AIM OF THE EXERCISE
Output exactly the lines below, starting with the line that has "The height and width of the screenshot is (808, 768)." and going on through the line that has "Task: Expand the Features dropdown menu", both included, and no other lines.

Segment Open

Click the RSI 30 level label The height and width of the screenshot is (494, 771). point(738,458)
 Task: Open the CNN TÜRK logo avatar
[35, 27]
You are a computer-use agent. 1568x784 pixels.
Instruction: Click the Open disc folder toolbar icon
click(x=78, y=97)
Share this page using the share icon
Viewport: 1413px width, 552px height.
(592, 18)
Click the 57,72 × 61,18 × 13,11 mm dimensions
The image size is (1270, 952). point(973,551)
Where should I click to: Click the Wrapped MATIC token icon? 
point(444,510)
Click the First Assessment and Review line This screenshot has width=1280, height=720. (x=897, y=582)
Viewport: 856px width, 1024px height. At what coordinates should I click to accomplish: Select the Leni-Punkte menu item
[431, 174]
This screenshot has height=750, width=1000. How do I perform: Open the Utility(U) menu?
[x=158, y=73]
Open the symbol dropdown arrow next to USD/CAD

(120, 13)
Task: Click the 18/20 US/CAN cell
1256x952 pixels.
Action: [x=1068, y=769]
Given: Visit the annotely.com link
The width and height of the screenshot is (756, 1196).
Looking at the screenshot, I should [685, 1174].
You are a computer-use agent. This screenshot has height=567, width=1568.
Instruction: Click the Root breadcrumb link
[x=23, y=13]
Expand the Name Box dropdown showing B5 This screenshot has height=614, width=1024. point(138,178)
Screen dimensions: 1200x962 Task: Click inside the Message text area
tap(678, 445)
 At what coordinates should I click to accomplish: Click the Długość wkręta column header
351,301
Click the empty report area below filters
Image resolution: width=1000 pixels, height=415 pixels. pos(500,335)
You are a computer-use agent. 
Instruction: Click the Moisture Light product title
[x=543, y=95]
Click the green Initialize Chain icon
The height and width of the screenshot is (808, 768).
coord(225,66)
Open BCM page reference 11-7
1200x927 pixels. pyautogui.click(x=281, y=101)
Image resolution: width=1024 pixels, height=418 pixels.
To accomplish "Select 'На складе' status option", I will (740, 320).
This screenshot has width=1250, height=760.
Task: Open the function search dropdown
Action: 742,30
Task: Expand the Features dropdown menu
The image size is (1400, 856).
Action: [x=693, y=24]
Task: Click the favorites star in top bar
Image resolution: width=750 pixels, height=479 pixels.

Segment Closed

ANSWER TO THE PROBLEM
The height and width of the screenshot is (808, 768).
coord(225,66)
Open BCM page reference 11-7
1200x927 pixels. pyautogui.click(x=281, y=101)
Image resolution: width=1024 pixels, height=418 pixels.
To accomplish "Select 'На складе' status option", I will (740, 320).
This screenshot has width=1250, height=760.
Task: Open the function search dropdown
Action: 742,30
Task: Expand the Features dropdown menu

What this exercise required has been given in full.